[petsc-dev] new work on to start on threading and PETSc

Sun May 25 20:29:52 CDT 2014

  Jed,

   So the user code needs to explicitly call first the pragma and then do a series of PETSc calls? Essentially they could often have PetscInitialize() and then have this code fragment that contains essentially all of main inside the else case?

   Thanks

    Barry

This is, sadly a lot like the HMPI stuff that I recently took out of PETSc :-) Where the other MPI “threads” were hidden in the PetscInitialize() and then used by the “main” program after the PetscInitialize.
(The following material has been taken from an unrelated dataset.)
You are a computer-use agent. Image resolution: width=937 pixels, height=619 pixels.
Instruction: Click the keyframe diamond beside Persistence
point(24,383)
On May 25, 2014, at 8:23 PM, Jed Brown <jed at jedbrown.org> wrote:

> Jed Brown <jed at jedbrown.org> writes:
>> I can see OpenMP being handled in two different ways.  The OpenMP
>> runtime usually manages its own thread pool.  When an "omp parallel"
>> block is entered, the threads in the thread pool are assigned to work on
>> the block.  In the existing threadcomm implementation, each kernel
>> launch has its own omp parallel region.  An alternative implementation
>> would be for the user to create a parallel region (at coarser
>> granularity) and hand off (some or all of) the threads to PETSc.
> 
> This may need clarification.  In the existing implementation, we have:
> 
>  PetscErrorCode PetscThreadCommRunKernel_OpenMP(PetscThreadComm tcomm,PetscThreadCommJobCtx job)
>  {
>    PetscInt        trank=0;
> 
>    PetscFunctionBegin;
>  #pragma omp parallel num_threads(tcomm->nworkThreads) shared(job) private(trank)
>    {
>      trank = omp_get_thread_num();
>      PetscRunKernel(trank,job->nargs,job);
>      job->job_status[trank] = THREAD_JOB_COMPLETED;
>    }
>    PetscFunctionReturn(0);
>  }
> 
> 
> so PETSc uses the OpenMP runtime in a very conventional way.  In the
> alternative implementation, which I'll call the "pthread model", the
> user creates the threads up-front and then does lots of things with
> them.  You can use the "pthread model" with threads obtained from
> OpenMP.  It would look something like this:
> 
>   #pragma omp parallel
>     {
>       int trank = omp_get_thread_num();
>       if (trank) {
>         // This thread is joining the pool as a worker.
>         // This function will not return until the thread is released from the pool.
>         PetscThreadPoolJoin(pool);
>       } else {
>         // Make sure all worker threads have joined.
>         PetscThreadPoolWait(pool, omp_get_num_threads());
> 
>         // Use the workers one or more times
>         PetscThreadCommRunKernel(...);
>         KSPSolve(...);             // contains many calls to PetscThreadCommRunKernel()
> 
>         PetscThreadPoolReturn(pool); // release the worker threads waiting in PetscThreadPoolJoin
>       }
>     }
> 
> 
> Of course the worker threads could have been created many other ways.
> PETSc could create them itself and keep them alive until PetscFinalize,
> the user could create them using pthread_create, C11 thrd_create, etc.
> 
> 
> Note that error handling with OpenMP is messy because you can't
> early-return from within an omp parallel block (and because error
> conditions with threads are fundamentally hard).